Figures 6, 7 thus show a comparison between two reference stations (Berlin: Swinemuender Strasse, Toulouse: Marengo) and the weighted average of the surrounding CWS within a radius of 2,000 m (weighting is attributed using the inverse distance method, formula in Appendix A.2 in Supplementary Material). Figures 6a, 7a show scatter plots using hourly data. On average for all stations, the CWS present a positive mean deviation (MD, Appendix A.3 in Supplementary Material) with regard to the reference station of 0.95 and 0.49 K in Berlin and Toulouse, respectively (Table 6). The resulting root-mean-square deviation (RMSD) is quite low for both cities (< 1.5 K). Figures 6c, 7c show the results using daily minimum T, highlighting a stronger positive MD. This also results in a higher RMSD of 1.59 and 1.77 K for Berlin and Toulouse, respectively (Table 6). For daily maximum T, the MD is less consistent between the two cities, with an average of 0.60 K for Berlin and −0.22 K for Toulouse, resulting in relatively low RMSD (1.17 and 1.23 K). It is remarkable that an underestimation in Toulouse is found for daily maximum T (Figure 7d).


Figure 6. Relations of air temperature (T) at reference station Swinemuender Strasse in Berlin and the inverse-distance weighted average of quality-controlled T measured by citizen weather stations (TQC) within a radius of 2000 m: hourly values (a), daily mean (b), daily minimum (c), and daily maximum (d). The root-mean-square deviation (RMSD), mean deviation (MD) and centered RMSD (cRMSD) (section Appendix A.3 in Supplementary Material) are given in each panel (units K). The blue line indicates the 1:1 line.


Figure 7. Same as Figure 6 but for the Marengo (Toulouse) reference station.


Table 6. Annual average ± standard deviation of scores (MD, RMSD, cRMSD in K, see Appendix A.3 in Supplementary Material for formula) calculated between each reference station (Berlin: ten stations, Toulouse: six stations) and the inverse-distance weighted average of the Netatmo CWS within a radius of 2,000 m.

Such positive MD were also observed in the study of Chapman et al. (2017). They showed that the deviation between CWS and a reference station fluctuates and notably increases with atmospheric stability. They assumed that this MD could be due to the fact that their reference data were more likely to be located in areas of green space. In this study, however, only reference stations that belong to non-green areas are considered. The results of Table 6 point out that this MD issue thus cannot only be explained by the difference in local-scale settings, adding to results by Fenner et al. (2017) who showed positive deviations between CWS and reference data for different LCZ classes. Further, the study of Meier et al. (2017) showed that the MD in crowdsourced T is unlikely due to instrumentation but to the siting of the station. Indeed, we assume that most of the CWS are set up close to building walls (e.g., directly on a window sill or on a balcony), especially in dense urban areas. On the contrary, the reference stations are often set up on public furniture (e.g., street lamp-posts), which are more distant to walls. Adding the fact that the Netatmo CWS do not include a proper radiation shield, we hypothesize that the observed positive MD could be due to long-wave radiation emitted by walls. This would then lead to warming of the nearby air and the aluminum casing of the Netatmo CWS. This issue of the siting of a CWS was addressed in the study of Wolters and Brandsma (2012), who excluded all CWS in their data set that were positioned too close to a building wall (<1.5 m). However, such a removal of stations is not possible with crowdsourced Netatmo data, since the meta data provided with the actual data are sparse, and do not include information about the specific set-up, as in the data set of Wolters and Brandsma (2012). These missing meta data is yet one of the biggest challenge when working with crowdsourced atmospheric data (Chapman et al., 2017).

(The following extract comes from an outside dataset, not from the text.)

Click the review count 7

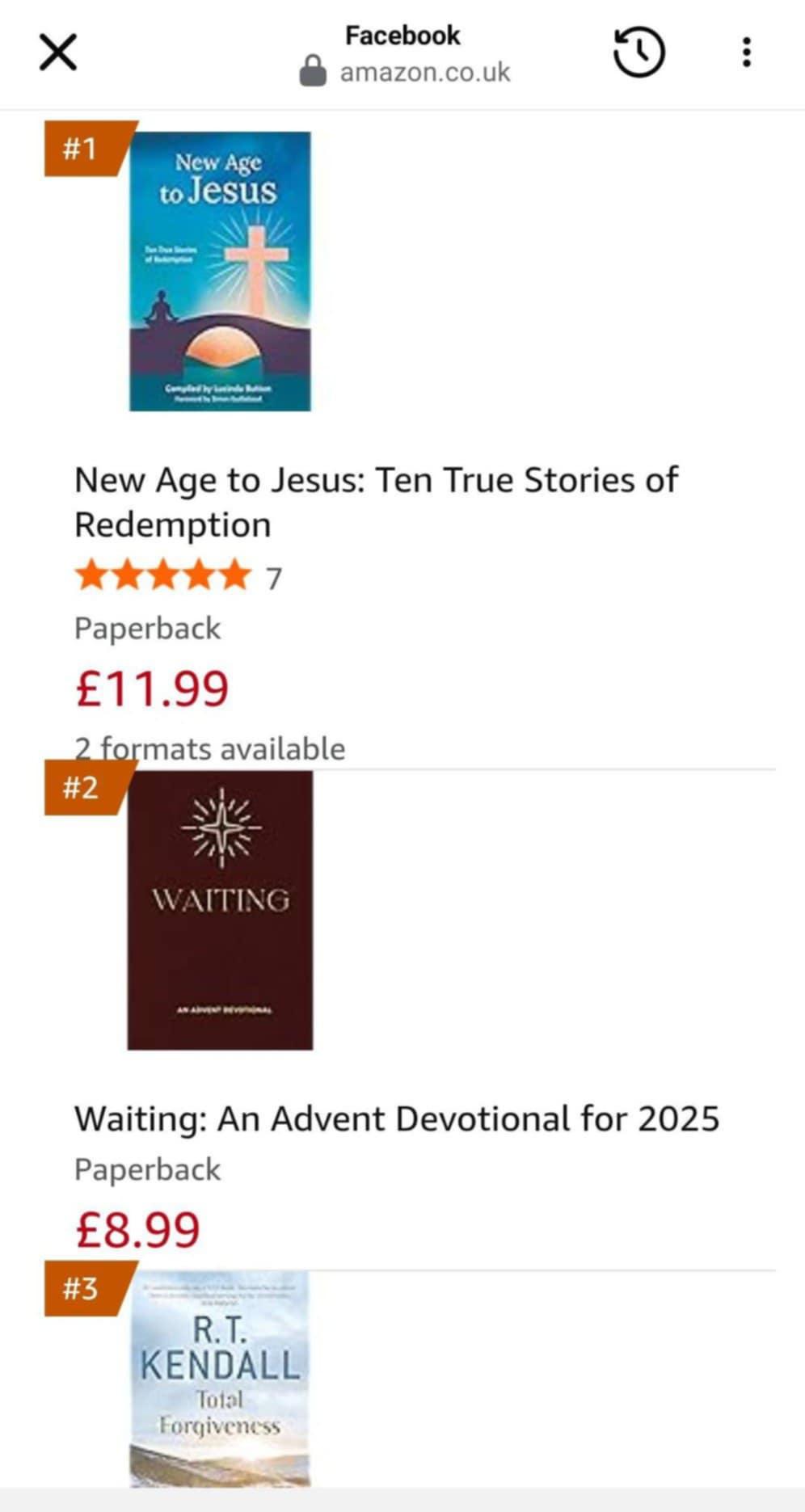tap(274, 579)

One of the challenges of this study is to determine if the crowdsourced data set can actually represent the urban heterogeneities in surface properties and the resulting T pattern. As seen in this section, a MD is almost constantly observed between the CWS and the reference network, particularly with daily minimum T. For this reason, it is challenging to demonstrate that the CWS network is able to capture the natural spatial variation caused by local- and meso-scale forcings. In order to consider this systematic deviation, we analyze the centered root–mean-square deviation (cRMSD, Taylor, 2001, see Appendix A.3 in Supplementary Material for formula), which can be seen as the classical RMSD of unbiased time series or a combination of the correlation, and the standard deviation of both the CWS and reference time series.

Figure 8 shows, for each reference station, how the cRMSD calculated between daily minimum T of each single CWS and the reference station evolves with distance. In every case except reference station Albrechtstrasse, cRMSD increases with distance. Note that this reference station is located close to a canal in an area of allotment gardens which may strongly influence T, especially in the evening and at night (Heusinkveld et al., 2014; Steeneveld et al., 2014).

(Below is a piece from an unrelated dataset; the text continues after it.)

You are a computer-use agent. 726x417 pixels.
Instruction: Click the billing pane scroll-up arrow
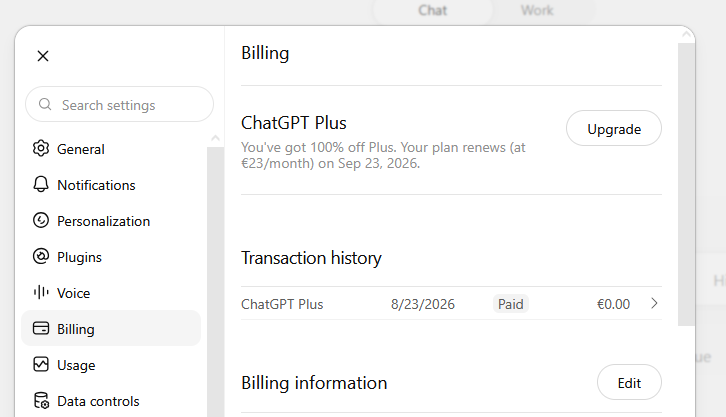[686, 35]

Figure 8. Boxplots of centered root-mean-square deviation (cRMSD) using daily minimum T (y axis, see Appendix 2 in Supplementary Material for definition) calculated between each individual CWS and reference stations according to the distance between them (x axis) for the investigation period July 2016 – June 2017. Scores are calculated from raw data (TRAW, gray) and after the quality control (TQC, level O3, blue). For more readability, only the 25, 50, and 75 percentiles are represented by the boxes.

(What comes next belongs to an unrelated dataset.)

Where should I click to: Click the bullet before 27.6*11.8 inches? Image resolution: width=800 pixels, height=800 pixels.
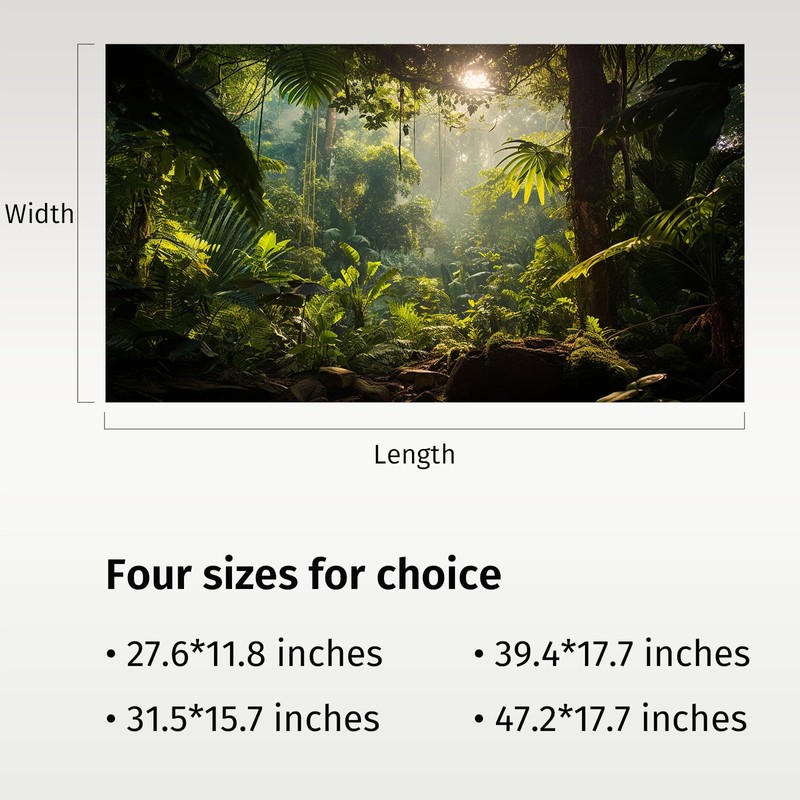click(111, 656)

The calculated cRMSD from the TRAW data set is also shown in Figure 8. Not only are the cRMSD values much higher without the QC, but the consistency between close-by CWS and reference stations is also less visible. This illustrates again the need for having an effective QC before starting any analysis.

The same spatial comparison was also performed using daily maximum T (Figure 9), showing that no clear relationship can be established for cRMSD values and the distance between individual CWS and reference stations. This can be expected since spatial T differences within a city are only weakly pronounced during daytime due to an unstable stratification of the urban atmosphere, when daily maximum T typically occurs (e.g., Fenner et al., 2017). The average cRMSD slightly varies around 1 K, independent of the distance to the reference station. Yet, the cRMSD is also greatly improved after the QC is applied.


Figure 9. Same as Figure 8 but using daily maximum T. TRAW data are in gray and TQC in red.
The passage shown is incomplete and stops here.